Using multimedia and other resources to bring books to life and get pupils in any grade excited about reading isn't a new concept. For years, English and language arts teachers have turned to outside sources to add another dimension to their instruction, from using historical footage to teach students about the Holocaust prior to their reading The Diary of Anne Frank to analyzing the lyrics of modern songs to find examples of metaphors and literary allusions.

What has changed over time is the method of sharing these resources with the students: Record albums and filmstrips gave way to cassette and VCR tapes, which have been replaced by CDs and DVDs.

Recently, many of those resources have taken on a virtual form. Teachers and students can use technology to access video clips of the Great Depression at the beginning of a unit on John Steinbeck's The Grapes of Wrath, track down audio snippets of poets reading their works, or engage in an online chat or a virtual conference with an author. Even real time Web seminars, sometimes hosted by companies, are used in classrooms.

Resources in their virtual form are more accessible. Virtual author visits are less cost prohibitive than onsite appearances, since they lack the travel expenses and speaking fees. Even though such resources in their virtual form are more accessible to educators, they're essentially useless if schools lack the necessary technology to bring those materials into the classroom. But there are signs the digital divide is getting more narrow.

In 2005, 94 percent of public school rooms had Internet access, 97 percent of which used broadband connections, according to "Internet Access in U.S. Public Schools and Classrooms: 1994- 2005," a November 2006 National Center for Educational Statistics report. Plus, the ratio of public school students to an instructional computer with Internet access has improved from 12 in 1998 to nearly 4 in 2005.

"It will only be a happy marriage if those charged with education remain clear on what they want to achieve for our children and vigilant that the technology serves these ends."-Howard Gardner, professor of cognition and education, Harvard Graduate School of Education

But while teachers have unprecedented access to technology in the schools, it often sits unused. Although 79 percent of teachers reported that they use technology as a teaching tool for students in CDW-G's Teachers Talk Tech 2006 survey, only 66 percent indicated they integrate it into their instruction at least two times each week, with a mere 37 percent using it daily.

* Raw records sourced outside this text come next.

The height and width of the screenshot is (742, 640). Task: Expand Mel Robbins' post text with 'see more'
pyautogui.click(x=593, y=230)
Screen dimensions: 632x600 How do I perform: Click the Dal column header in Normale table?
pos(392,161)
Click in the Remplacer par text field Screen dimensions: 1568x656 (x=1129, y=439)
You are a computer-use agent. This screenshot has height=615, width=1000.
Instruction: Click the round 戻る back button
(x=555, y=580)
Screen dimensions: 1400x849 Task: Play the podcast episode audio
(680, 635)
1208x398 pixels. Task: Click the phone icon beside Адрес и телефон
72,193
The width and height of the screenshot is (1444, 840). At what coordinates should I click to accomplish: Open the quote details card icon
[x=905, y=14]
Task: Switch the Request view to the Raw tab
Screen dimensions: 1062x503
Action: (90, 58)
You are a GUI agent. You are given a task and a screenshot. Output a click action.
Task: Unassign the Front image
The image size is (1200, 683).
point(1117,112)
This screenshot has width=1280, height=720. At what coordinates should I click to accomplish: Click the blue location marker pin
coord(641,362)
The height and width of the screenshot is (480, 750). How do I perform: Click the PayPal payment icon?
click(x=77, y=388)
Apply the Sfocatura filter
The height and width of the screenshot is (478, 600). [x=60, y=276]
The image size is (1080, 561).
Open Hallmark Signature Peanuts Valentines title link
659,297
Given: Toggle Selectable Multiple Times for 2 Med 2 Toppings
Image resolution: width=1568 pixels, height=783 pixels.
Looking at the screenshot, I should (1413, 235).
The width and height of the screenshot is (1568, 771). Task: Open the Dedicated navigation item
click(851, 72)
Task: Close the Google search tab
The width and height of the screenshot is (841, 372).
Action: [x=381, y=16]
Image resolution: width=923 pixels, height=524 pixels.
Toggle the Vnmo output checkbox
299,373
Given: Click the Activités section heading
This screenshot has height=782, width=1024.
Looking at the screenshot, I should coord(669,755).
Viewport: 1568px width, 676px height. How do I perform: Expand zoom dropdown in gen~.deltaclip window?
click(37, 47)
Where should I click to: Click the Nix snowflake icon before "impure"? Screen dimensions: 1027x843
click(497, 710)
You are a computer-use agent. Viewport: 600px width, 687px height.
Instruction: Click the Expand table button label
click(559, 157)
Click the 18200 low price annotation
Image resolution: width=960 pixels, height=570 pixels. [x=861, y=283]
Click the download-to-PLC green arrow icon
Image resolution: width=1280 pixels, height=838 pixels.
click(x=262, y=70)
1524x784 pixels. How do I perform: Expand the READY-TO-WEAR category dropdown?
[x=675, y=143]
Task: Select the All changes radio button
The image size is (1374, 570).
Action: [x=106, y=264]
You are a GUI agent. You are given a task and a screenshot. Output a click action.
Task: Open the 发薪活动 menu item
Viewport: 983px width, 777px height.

Here is a peek at how to integrate technology into literature instruction that reveals why it's a best practice and provides examples of classroom applications, the necessary hardware and software, and the style of professional development that will lead to the maximum educator buy-in.

Since students learn differently, teachers have long known to vary their instruction to appeal to individual learning styles. For instance, left-brain thinkers tend to process information from part to whole, taking details and arranging them in a logical order to draw conclusions. Right-brain thinkers typically process information from whole to art, starting with the big picture before focusing on the details, and they tend to need a hands-on approach, such as seeing their vocabulary words in context, to understand the lesson.

In 1983, Howard Gardner, a professor of cognition and education at the Harvard Graduate School of Education, took this concept to the next level when he introduced his multiple intelligences theory, which asserts that human beings have at least eight forms of intelligence: linguistic, logical-mathematical, musical, spatial, bodily- kinesthetic, naturalist, interpersonal and intrapersonal. Although traditional classroom instruction caters to students with strong linguistic and logical-mathematical intelligences, Gardner believes that educators should tap into the other six intelligences to reach every learner. When Gardner introduced his theory, educators' access to multimedia tools was far more limited than it is today.

"It makes a connection to the story that the kids wouldn't have without it."-Chris Crutcher, young adult novelist

Over the past quarter of a century, however, countless newspaper clippings, historical photographs, video footage and radio interviews have been preserved in a digital form and made available to people on the Web. Some of the resources are available through fee-based searchable databases, such as author interviews on TeachingBooks.net or streaming video clips on Discovery Education's unitedstreaming.com. Others are offered free through public-access sites, such as audio clips of poets reading their work found on Poets.org or the multidisciplinary online educator resources available through Thinkfinity.com. "The new technologies make the materials vivid, easy to access, and fun to use, and they readily address the multiple ways of knowing that humans possess," Gardner stated in "Can Technology Exploit Our Many Ways of Knowing?" published in The Digital Classroom: How Technology Is Changing the Way We Teach and Learn (Harvard Education Letter, 2000). "Moreover, for the first time ever, it is possible for teachers and other experts to examine the work efficiently, at long distances, and to provide quick feedback in forms that are relevant to students. Clearly, a marriage of education and technology could be consummated. But it will only be a happy marriage if those charged with education remain clear on what they want to achieve for our children and vigilant that the technology serves these ends." In other words, technology must remain a tool in the classroom.